Financial institutions today understand better the need to have a holistic picture of counterparties and markets, of clients and of risk as a whole. Overall the market is still at a relatively immature state, with, of course, a very small number of very large institutions being advanced, and the vast majority of market participants being far behind. For example, in Europe with some 40 sell side firms being responsible for 80% of trading volumes out of a market with over 2,000 sell side firms, it is only normal to expect the ‘long tail’ effect.

Are firms largely opting for a centralised approach towards dealing with this data or are the vertical silos across the different parts of an institution persisting?

Vertical silos still persist in financial institutions. The situation has improved in the last seven years in some aspects of firms, but the silo effect is still very strong. It is quite usual for the heads of different silos never to have met the heads of other silos. Within the data management function alone inside the firm there are silos.

The hope is that with a greater appreciation of some of the newer industry trends the firms can address these issues both effectively and more cost effectively. It is impractical and perhaps impossible for every firm in the financial community each to build its own individual solution for legal entity identification and for external identification systems in general. And there is unlikely to be one single global solution to meet the needs of the world. ‘Sharing’ is key, and ‘federation’ is critical.

Legal entity identifiers are just one aspect of unique identification and identity management that every investment firm has to deal with, with greater or lesser success. There are also the issues of unique instrument identifiers, unique market identifiers, and so on. The challenge is not to have one world standard to identify everything – the challenge for a firm is to be able to identify each thing uniquely.

By having solutions that allow firms to ‘federate’ internally the many different external identity systems that exist, and to link these to their own internal identity management systems, investment firms can address their overall business needs and not just the niche requirements of financial markets or just financial markets regulators. For every firm to have a separate infrastructure to access all of these different external identity systems would not be cost effective, so using a shared infrastructure becomes a prerequisite.

That brings us back to the overarching, firm-wide challenges and opportunities that the industry is facing in terms of coud approaches, infrastructure as a service (IaaS) and software as a service (SaaS).

Is there a degree of disparity in these practices between the buy side and the sell side? Large and small firms?

Classically, buy side firms chose between their sell side service providers, as well as between application service providers, according to the range of services and solutions that each one offers and the fees that they charge, and it’s reasonable to expect that buy side firms would look to sell side firms and application service providers in the same way when it comes to addressing the issues around unique identification.

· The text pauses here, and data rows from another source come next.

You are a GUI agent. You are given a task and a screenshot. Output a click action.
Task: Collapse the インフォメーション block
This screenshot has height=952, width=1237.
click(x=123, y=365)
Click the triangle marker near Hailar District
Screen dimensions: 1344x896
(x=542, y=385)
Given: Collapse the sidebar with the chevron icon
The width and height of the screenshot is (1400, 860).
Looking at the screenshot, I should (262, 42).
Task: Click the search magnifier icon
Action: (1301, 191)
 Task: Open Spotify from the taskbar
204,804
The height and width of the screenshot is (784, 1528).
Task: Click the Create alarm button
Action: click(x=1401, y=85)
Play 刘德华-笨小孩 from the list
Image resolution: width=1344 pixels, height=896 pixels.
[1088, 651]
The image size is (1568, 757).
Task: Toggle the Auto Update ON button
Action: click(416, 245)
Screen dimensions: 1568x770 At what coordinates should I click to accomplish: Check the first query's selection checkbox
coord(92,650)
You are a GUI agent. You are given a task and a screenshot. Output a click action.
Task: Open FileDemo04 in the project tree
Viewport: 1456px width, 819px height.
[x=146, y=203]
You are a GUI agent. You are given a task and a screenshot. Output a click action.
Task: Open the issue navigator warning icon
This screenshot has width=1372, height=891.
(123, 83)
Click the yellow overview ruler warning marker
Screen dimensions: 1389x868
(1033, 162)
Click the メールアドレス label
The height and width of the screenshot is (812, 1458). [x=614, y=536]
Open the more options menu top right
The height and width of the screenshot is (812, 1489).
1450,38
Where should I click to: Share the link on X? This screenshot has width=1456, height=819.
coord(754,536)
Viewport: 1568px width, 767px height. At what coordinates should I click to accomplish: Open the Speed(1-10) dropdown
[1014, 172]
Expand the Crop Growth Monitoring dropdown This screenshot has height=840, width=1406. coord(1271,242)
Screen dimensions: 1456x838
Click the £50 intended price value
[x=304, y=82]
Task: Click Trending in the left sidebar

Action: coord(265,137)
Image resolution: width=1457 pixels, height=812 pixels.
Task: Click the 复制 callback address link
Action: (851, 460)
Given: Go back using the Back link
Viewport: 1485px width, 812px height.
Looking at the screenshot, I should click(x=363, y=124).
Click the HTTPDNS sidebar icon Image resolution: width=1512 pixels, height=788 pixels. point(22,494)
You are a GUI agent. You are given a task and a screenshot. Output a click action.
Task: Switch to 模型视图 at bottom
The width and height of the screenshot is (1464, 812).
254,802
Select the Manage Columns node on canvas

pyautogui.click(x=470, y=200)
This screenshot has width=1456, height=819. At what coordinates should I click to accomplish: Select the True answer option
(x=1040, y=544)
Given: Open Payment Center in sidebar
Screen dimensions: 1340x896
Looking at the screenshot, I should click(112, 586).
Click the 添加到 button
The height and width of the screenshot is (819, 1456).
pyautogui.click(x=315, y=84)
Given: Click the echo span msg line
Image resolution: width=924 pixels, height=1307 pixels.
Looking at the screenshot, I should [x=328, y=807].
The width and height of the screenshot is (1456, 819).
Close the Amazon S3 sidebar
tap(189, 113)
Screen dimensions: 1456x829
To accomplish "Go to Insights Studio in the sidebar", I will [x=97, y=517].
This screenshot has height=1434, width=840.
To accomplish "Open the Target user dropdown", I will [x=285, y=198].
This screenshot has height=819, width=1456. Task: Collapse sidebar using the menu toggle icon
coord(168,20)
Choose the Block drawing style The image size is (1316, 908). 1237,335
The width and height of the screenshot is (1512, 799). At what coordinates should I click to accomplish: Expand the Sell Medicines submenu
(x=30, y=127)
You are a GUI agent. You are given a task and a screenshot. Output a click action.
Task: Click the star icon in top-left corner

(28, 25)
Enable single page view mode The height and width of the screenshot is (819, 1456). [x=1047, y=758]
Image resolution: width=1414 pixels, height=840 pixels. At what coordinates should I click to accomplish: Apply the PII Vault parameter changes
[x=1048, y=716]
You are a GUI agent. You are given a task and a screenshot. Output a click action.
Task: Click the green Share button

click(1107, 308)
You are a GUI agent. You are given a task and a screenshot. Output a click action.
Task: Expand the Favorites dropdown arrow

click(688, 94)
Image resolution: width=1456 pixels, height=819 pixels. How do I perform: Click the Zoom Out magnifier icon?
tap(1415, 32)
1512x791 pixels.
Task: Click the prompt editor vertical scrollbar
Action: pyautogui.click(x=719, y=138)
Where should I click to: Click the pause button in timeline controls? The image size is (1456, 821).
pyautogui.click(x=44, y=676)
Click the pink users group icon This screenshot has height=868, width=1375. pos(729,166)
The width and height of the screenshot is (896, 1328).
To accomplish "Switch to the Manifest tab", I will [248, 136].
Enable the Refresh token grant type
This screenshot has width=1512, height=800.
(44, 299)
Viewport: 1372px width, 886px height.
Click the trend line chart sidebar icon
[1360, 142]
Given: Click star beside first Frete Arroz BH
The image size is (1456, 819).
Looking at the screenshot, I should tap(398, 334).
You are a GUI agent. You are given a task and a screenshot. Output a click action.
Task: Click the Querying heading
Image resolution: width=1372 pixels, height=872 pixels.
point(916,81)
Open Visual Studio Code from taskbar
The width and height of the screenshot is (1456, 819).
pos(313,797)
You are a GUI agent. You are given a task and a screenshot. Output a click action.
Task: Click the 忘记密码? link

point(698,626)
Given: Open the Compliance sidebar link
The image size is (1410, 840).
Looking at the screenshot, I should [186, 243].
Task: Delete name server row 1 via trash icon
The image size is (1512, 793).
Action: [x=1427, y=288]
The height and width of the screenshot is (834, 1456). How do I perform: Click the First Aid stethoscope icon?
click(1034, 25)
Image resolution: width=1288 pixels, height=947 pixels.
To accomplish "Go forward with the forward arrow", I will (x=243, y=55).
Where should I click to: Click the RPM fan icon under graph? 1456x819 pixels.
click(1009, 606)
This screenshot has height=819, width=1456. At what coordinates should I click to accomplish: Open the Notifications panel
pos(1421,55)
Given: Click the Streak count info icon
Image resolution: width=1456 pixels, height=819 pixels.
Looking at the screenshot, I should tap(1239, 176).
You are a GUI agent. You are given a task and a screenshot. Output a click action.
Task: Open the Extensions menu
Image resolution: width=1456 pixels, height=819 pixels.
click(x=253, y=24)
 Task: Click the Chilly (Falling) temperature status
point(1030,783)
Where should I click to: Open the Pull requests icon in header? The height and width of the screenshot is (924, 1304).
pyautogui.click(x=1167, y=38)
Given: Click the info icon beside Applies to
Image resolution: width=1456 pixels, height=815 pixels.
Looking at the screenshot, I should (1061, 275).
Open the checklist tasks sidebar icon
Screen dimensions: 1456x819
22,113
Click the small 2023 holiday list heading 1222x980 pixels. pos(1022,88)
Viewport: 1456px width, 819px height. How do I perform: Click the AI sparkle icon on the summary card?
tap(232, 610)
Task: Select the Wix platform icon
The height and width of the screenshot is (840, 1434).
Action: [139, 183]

Buy side and sell side firms are two different industries – one is the customer, the other is the service provider to that customer. As always, it’s to be expected that larger sell side firms will implement solutions earlier, but medium and small sized firms still need solutions, so we see a considerable opportunity for application service providers that wish to address the needs of the broad community of thousands of non-large sell side firms around the world – because this is a global issue, and not just a US or European issue.

What trends do you expect to see over 2011 in terms of market practices in this space?

We’d expect to see much more attention being paid to federated identity management, to the message transformation and data transformation services where identity management systems can act as a bridge, and to making these services available over cloud-type infrastructures, whether the public internet or private managed clouds like the BT Radianz managed infrastructure.